Suspecting that this will not be done, I offer the following observations and recommendations.

These recommendations are largely based on the “continuum of nicotine delivery products.” They represent one public health physician’s opinion on best how to streamline the FDA regulatory process; bring it in line with the totality of scientific evidence, as opposed to research limited to each newly proposed product; and pave the way for substantial reductions in tobacco-related harms in the United States.

The tobacco control law was intended to reduce tobacco-attributable addiction, illness and death, while allowing adults who choose to do so to continue use of tobacco and non-pharmaceutical nicotine-delivery products. The law was not intended to eliminate such products from the American marketplace by imposing regulatory burdens so onerous that none but the largest of the “big tobacco” companies could comply.

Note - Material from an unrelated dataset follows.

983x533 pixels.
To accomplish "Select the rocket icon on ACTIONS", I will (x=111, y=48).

Unfortunately, the Law includes a number of provisions that directly conflict with the evidence base. Discrepancies between the Law and the evidence base include, but are not limited to the following:

  1. Risk to non-users is based on the physical and chemical characteristics of the product, without regard to marketing or social factors;
  2. The presumption that fruit and candy flavors other than menthol are intended to attract children and teens to tobacco use, and that such flavoring is not required to make the lower-risk smokeless and nicotine-only products palatable to adult users;
  3. The presumption that any statement of reduced exposure or reduced risk is likely to attract large numbers of teens and other non-smokers to nicotine use;
  4. Emphasis on chemical analyses as a means of ascertaining the risk posed by a tobacco product, without regard to the lack of certainty regarding how much cancer, heart, lung and other disease risks can be attributed to any given chemical substance;
  5. Disregard of the American and Scandinavian epidemiologic literature demonstrating major difference in risk between cigarettes and smokeless and other tobacco and nicotine-only products.

Because of these discrepancies, proceeding further with implementation of the Law without due exercise of administrative discretion may do more harm than good, in terms of our collective ability to reduce tobacco-related addiction, illness, and death in the United States.

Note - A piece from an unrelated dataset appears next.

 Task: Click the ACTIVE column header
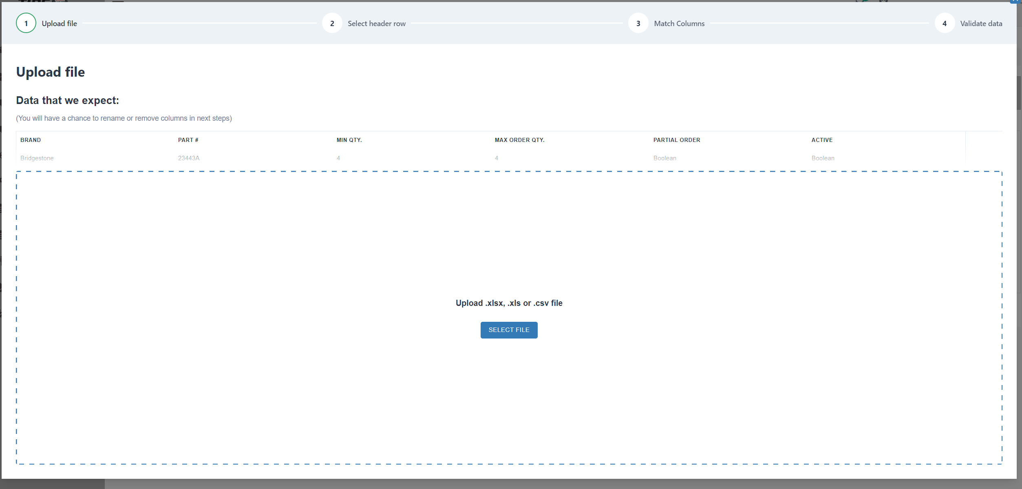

The Law, and CTP implementation to date, both appear to presume that each newly proposed tobacco product is so unique that research findings on similar products cannot be considered. This presumption so substantially increases the cost and difficulty of New Product applications that none have been fully submitted to date. This presumption also substantially increases the burden of processing such applications and denies FDA use of prior literature for baselines and benchmarks with which to judge such applications. The stakeholders who benefit from this presumption are those in the tobacco control community who would prefer to eliminate all tobacco and non-prescription nicotine delivery products, as well as the cigarette and pharmaceutical companies who would like the Law to protect them from competition from relatively low-risk smoke-free and nicotine-only products. However, the presumption does nothing to protect or enhance public health.

Fourteen specific recommendations are listed at the end of this report. Most, if not all, of them can be implemented without congressional action. Where congressional action is required to bring the Law into better concordance with congressional intent, such action should be requested.